원문 자료 -
:::
[EDA] mini project 10 _ 국가별 인터넷 사용률 데이터 (test 04)

jaam._.mini·2024년 1월 4일

📊 EDA. 탐색적 데이터 분석

목록 보기

20/22

문제 소개 및 데이터 준비 단계

Data 원본 출처

Target Data(CSV): Global Internet Usage(국가별 인터넷 사용률)

Source: Kaggle
DownLoad: archive.zip

Reference Data01(HTML Link): 국가별 인구(Population) Data

Source: Wiki

Reference Data02(CSV): 국가별 ISO코드 / 지역 분류(Region) Data

Source: Kaggle
DownLoad: archive.zip

참고사항

위 3개의 Data들은 생성 시기가 다르므로 이 Test에서 도출되는 결과는 실제와 일치하지 않습니다.
문제에 hint가 있을 경우, 해당 hint를 이용하지 않으셔도 무방합니다.
해당 Test는 Wiki의 Online Data를 가져오는 내용을 포함하고 있습니다.
:::
목표 위치 기록
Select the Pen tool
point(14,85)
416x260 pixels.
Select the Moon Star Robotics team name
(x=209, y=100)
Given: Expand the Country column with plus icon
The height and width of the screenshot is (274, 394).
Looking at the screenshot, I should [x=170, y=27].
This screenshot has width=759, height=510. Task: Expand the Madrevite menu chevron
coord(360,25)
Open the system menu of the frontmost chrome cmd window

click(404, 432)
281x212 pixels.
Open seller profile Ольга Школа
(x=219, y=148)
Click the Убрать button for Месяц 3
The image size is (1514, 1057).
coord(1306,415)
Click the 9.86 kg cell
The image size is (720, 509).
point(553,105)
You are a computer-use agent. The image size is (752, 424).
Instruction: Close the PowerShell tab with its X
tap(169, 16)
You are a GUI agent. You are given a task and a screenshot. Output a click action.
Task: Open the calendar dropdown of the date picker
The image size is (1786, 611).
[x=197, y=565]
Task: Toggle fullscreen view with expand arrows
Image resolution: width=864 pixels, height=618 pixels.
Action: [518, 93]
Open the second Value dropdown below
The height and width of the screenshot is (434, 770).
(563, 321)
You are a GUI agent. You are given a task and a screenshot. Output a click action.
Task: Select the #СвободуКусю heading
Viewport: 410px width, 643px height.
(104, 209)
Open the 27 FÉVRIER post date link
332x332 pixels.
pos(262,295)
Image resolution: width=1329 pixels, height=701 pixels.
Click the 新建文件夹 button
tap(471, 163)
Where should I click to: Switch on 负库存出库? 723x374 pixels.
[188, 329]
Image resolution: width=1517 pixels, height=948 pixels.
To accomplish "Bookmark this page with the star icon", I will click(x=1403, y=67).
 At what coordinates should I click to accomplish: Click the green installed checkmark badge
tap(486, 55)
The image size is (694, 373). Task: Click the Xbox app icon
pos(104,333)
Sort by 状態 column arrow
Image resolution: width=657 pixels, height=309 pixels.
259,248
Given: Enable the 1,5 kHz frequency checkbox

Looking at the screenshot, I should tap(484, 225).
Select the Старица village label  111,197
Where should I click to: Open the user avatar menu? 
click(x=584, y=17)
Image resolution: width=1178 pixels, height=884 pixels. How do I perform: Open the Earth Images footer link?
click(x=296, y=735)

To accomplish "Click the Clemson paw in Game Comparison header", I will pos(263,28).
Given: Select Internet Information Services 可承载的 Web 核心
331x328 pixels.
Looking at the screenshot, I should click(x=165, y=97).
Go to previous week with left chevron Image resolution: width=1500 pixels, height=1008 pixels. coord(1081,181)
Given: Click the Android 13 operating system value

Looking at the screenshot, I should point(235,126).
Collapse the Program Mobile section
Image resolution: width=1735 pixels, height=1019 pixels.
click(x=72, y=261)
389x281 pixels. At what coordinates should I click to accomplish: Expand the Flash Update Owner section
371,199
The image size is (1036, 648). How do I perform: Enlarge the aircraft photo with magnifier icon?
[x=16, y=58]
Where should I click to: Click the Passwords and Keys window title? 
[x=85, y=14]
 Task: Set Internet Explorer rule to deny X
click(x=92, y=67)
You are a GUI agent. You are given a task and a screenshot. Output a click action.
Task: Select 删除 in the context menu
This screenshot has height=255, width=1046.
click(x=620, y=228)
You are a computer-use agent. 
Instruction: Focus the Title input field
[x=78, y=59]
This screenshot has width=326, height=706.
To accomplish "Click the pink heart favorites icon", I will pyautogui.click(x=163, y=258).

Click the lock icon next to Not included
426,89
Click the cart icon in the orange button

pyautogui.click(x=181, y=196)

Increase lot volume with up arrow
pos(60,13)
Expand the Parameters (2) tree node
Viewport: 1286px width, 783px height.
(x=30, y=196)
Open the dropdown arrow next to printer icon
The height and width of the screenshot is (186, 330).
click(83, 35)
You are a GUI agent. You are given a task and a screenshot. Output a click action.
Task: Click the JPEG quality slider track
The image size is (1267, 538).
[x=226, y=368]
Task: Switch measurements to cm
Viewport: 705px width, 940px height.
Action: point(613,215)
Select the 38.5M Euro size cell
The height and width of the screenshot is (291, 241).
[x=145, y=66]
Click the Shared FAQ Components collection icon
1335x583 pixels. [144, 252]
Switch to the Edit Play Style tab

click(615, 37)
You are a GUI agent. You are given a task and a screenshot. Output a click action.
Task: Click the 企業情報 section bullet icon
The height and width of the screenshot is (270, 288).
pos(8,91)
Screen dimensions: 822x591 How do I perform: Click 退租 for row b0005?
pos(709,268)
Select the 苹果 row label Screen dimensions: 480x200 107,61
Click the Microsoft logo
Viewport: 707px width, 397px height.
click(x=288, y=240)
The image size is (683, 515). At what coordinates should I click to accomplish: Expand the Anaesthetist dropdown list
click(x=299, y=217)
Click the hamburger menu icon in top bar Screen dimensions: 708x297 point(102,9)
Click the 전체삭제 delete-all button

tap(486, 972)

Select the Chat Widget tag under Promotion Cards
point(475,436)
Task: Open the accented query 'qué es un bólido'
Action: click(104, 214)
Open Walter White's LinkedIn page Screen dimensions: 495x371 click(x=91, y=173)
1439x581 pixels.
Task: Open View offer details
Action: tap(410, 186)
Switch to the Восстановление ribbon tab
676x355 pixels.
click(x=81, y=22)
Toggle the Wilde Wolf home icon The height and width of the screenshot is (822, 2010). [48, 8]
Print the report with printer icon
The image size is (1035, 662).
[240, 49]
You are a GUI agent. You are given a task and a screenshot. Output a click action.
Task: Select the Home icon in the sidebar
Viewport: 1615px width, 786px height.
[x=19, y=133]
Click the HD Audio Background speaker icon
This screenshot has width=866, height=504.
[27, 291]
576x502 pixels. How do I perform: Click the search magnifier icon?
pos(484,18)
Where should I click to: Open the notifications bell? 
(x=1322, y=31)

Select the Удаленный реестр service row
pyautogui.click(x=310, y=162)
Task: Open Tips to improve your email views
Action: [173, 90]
:::
목표 - 인터넷 사용률 데이터 글에서 "Source: Wiki"라는 말이 나오는 곳부터 "실제와 일치하지 않습니다."라는 말까지 한 글자도 바꾸지 말고 옮겨 적으세요.

답변 -
Source: Wiki

Reference Data02(CSV): 국가별 ISO코드 / 지역 분류(Region) Data

Source: Kaggle
DownLoad: archive.zip

참고사항

위 3개의 Data들은 생성 시기가 다르므로 이 Test에서 도출되는 결과는 실제와 일치하지 않습니다.